Clinical presentation and management of hand-foot skin reaction associated with sorafenib in combination with cytotoxic chemotherapy: experience in breast cancer

Abstract

Current combination therapies for advanced breast cancer provide a modest survival benefit but with greater toxicity than with monotherapies. New combinations are needed that improve the efficacy of current treatments and have acceptable tolerability profiles. Recent clinical trials have assessed the efficacy and safety of the multikinase inhibitor sorafenib in combination with common treatments for advanced breast cancer. Sorafenib has both antiangiogenic and antiproliferative activities and is indicated for patients with unresectable hepatocellular and advanced renal cell carcinoma.

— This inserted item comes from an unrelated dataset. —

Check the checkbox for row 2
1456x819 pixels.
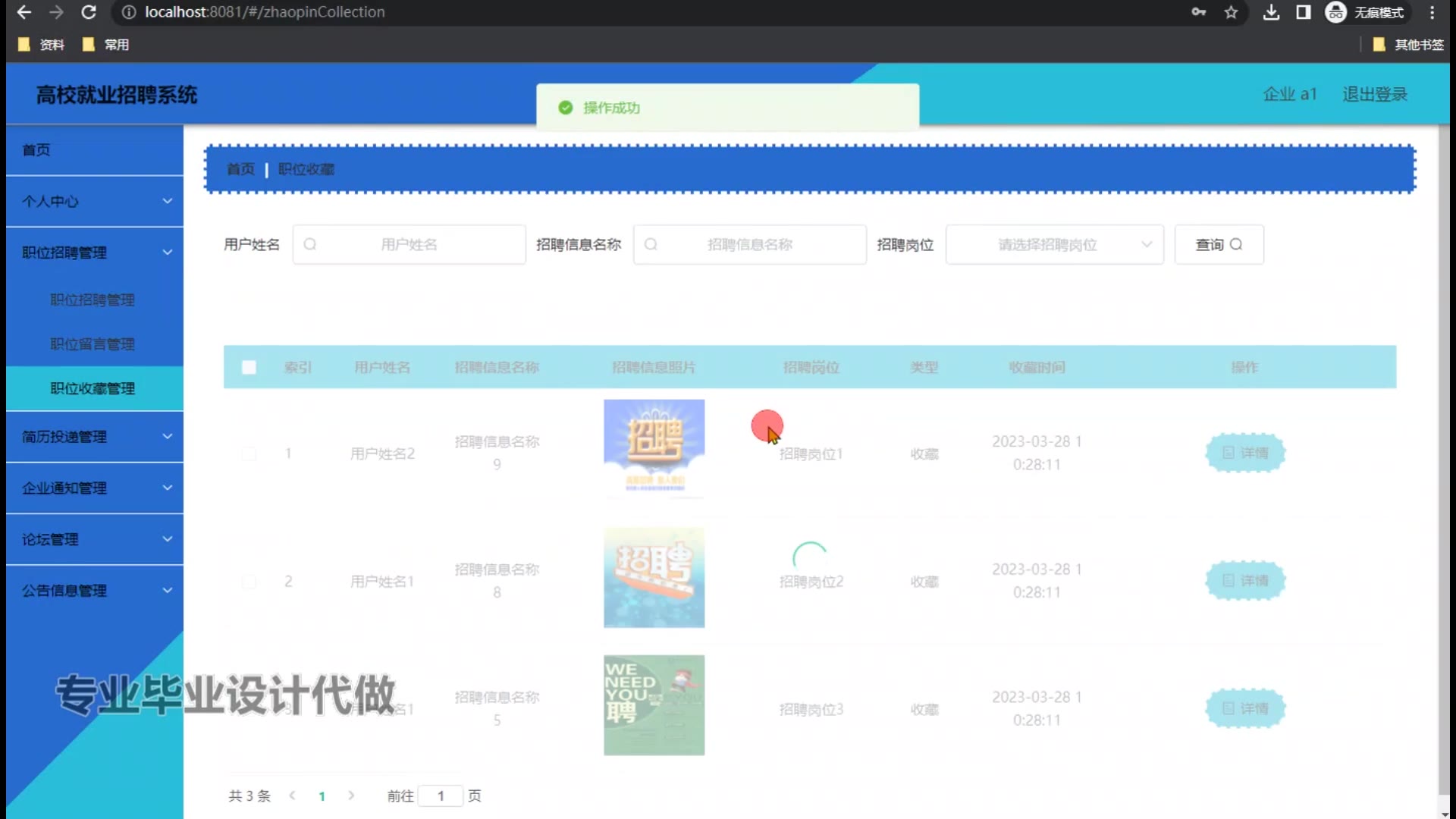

Generally, sorafenib is associated with manageable, non-life-threatening adverse events. One of the more common adverse events seen with sorafenib is hand-foot skin reaction, a dermatologic toxicity usually localized to the pressure points of the palms and soles. Although hand-foot skin reaction is reversible and not life threatening, it can have a significant impact on a patient's quality of life and may necessitate dose modification. Moreover, sorafenib is being evaluated in combination with breast cancer treatments that are associated with a similar dermatologic toxicity (e.g., capecitabine-induced hand-foot syndrome). This review looks at the use of sorafenib in combination with selected chemotherapies in patients with advanced breast cancer and considers the incidence, prevention, and management of hand-foot skin reaction.

Figure 1.

Differentiation of HFSR and HFS [26, 27, 33, 53, 58, 59, 69]. Abbreviations: HFS, hand–foot syndrome; HFSR, hand–foot skin reaction; IP, interphalangeal. Modified with permission from (i) Childress J, Lokich J. Cutaneous hand and foot toxicity associated with cancer chemotherapy. Am J Clin Oncol 2003;26:435–436, with permission. (ii) Photographs reprinted from Autier J, Escudier B, Wechsler J et al. Prospective study of the cutaneous adverse effects of sorafenib, a novel multikinase inhibitor. Arch Dermatol 2008;144:886–892 (multikinase inhibitors). Copyright © 2008 American Medical Association. All rights reserved. (iii) Lassere Y, Hoff P. Management of hand-foot syndrome in patients treated with capecitabine (Xeloda). Eur J Oncol Nurs 2004;8(suppl 1):S31–S40 (anthracyclines/antimetabolites), with permission, and photograph courtesy of Mario Lacouture, M.D. (taxane).

Figure 2.

Time to first onset of HFSR/HFS by the Kaplan–Meier method during the SOLTI-0701 trial [47]. (A): Any grade event. (B): Grade 3 events. ^aSafety population (patients who received any study drug[s]). Abbreviations: CAP, capecitabine; HFS, hand–foot syndrome; HFSR, hand–foot skin reaction; PL, placebo; SOR, sorafenib.

Figure 3.

Time course of hand–foot skin reaction (HFSR) associated with sorafenib. (A): Early HFSR after 1 week of 400 mg sorafenib twice daily. (B): Progression of HFSR despite reduction to 400 mg daily and topical mometasone. (C): Sorafenib dosing interrupted, improvement in HFSR within 4 days. After 1 week of interruption, sorafenib was restarted at 400 mg daily without further complications. Reprinted from Degen A, Alter M, Schenck F et al. The hand-foot-syndrome associated with medical tumor therapy—classification and management. J Dtsch Dermatol Ges 2010;8:652–661, with permission.